The new CDO has been with the San Francisco city and county government for the better part of a decade, and has been in charge of data operations since his predecessor stepped down over a year ago.
The city and county of San Francisco has officially named Jason Lally as its new chief data officer.
Lally, who has been with the city for close to seven years, replaces Joy Bonaguro, the first-ever CDO, who stepped down from her position in September of 2018. Though now officially CDO, Lally has managed operations at DataSF, the city's data team, since Bonaguro's departure.
Under Bonaguro, the city saw the expansion of numerous data initiatives, including creating processes to inventory, monitor and standardize open data.
Lally started with the city in 2013 as a mayor's innovation fellow for the Office of Civic Innovation, where he worked on various data projects for the city. From there, he was hired by Bonaguro and rose within the organization to become manager of the city's open data program, after which he was promoted to manager of data services in 2017.
Speaking with Government Technology, Lally said that working with Bonaguro helped set the stage for the work being done now.

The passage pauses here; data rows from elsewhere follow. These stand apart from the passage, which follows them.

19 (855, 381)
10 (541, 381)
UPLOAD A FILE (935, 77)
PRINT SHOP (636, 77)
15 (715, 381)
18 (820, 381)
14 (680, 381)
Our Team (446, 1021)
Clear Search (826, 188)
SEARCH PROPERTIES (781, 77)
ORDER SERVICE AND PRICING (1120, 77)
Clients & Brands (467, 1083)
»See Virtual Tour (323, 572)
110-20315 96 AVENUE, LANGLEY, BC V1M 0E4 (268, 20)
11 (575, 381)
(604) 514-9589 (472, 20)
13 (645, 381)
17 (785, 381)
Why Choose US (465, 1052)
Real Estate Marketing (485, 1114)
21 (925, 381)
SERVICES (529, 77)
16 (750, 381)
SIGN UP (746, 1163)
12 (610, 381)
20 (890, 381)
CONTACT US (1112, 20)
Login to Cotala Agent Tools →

"Our goal [at the time] really was to take that original policy idea [of open data] and institutionalize it into the way we do our work," Lally said, of his work with Bonaguro. "My job really was to bring process and automation wherever we could to make open data as easy and accessible as possible."
Lally said that his team will continue making open data valuable by not just making it accessible to city staff and residents, but by adding context and meaning to it, as well.

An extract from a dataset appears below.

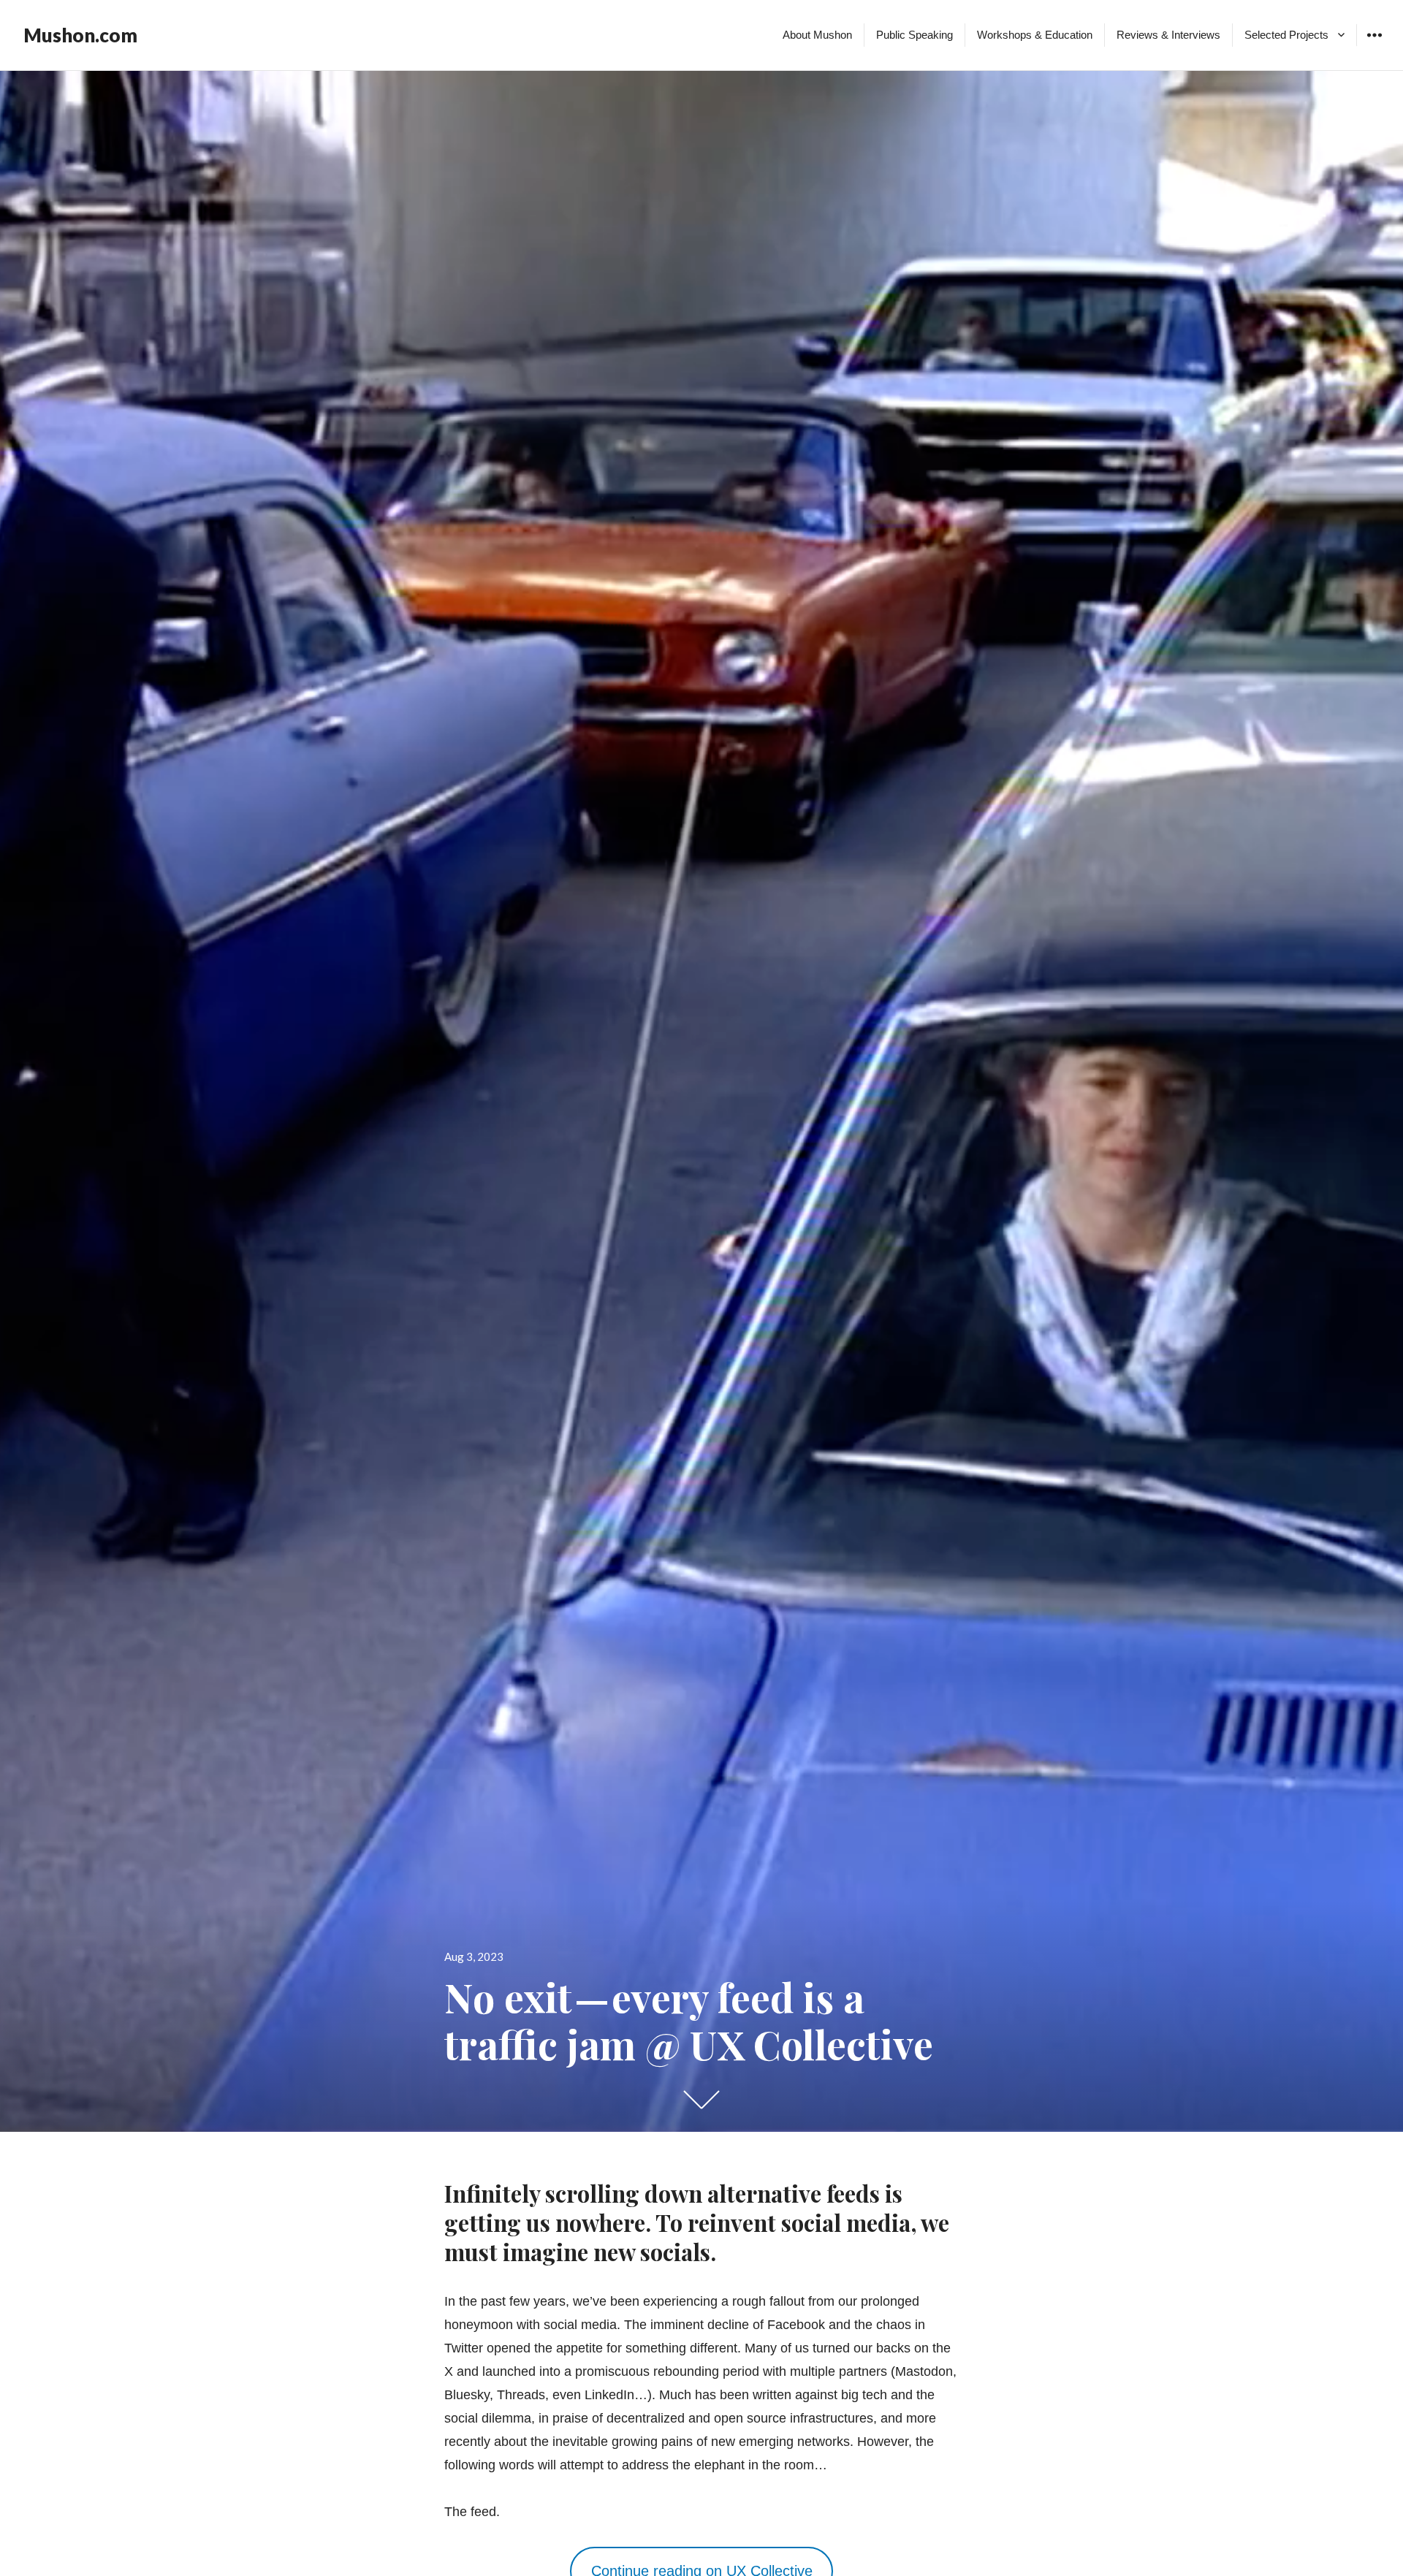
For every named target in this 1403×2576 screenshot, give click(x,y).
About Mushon (817, 34)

"We've done a pretty good job at making our data available ... but what does it mean in context? How do these things relate to one another? So we're really trying to do more of that for our city staff and analysts, but also for the public, for our internal and external users alike."
Lally also said that he will be looking to improve the team's work around user-oriented data development, while also experimenting with different ways in which data analytics can be deployed to measure and mitigate issues across city departments.
Before entering the public sector, Lally spent over seven years with PlaceMatters, a nonprofit think tank focused on civic engagement and planning, according to his LinkedIn. He holds a bachelor's degree in information sciences and technology from Pennsylvania State University and a master's in city and regional planning from the University of Pennsylvania.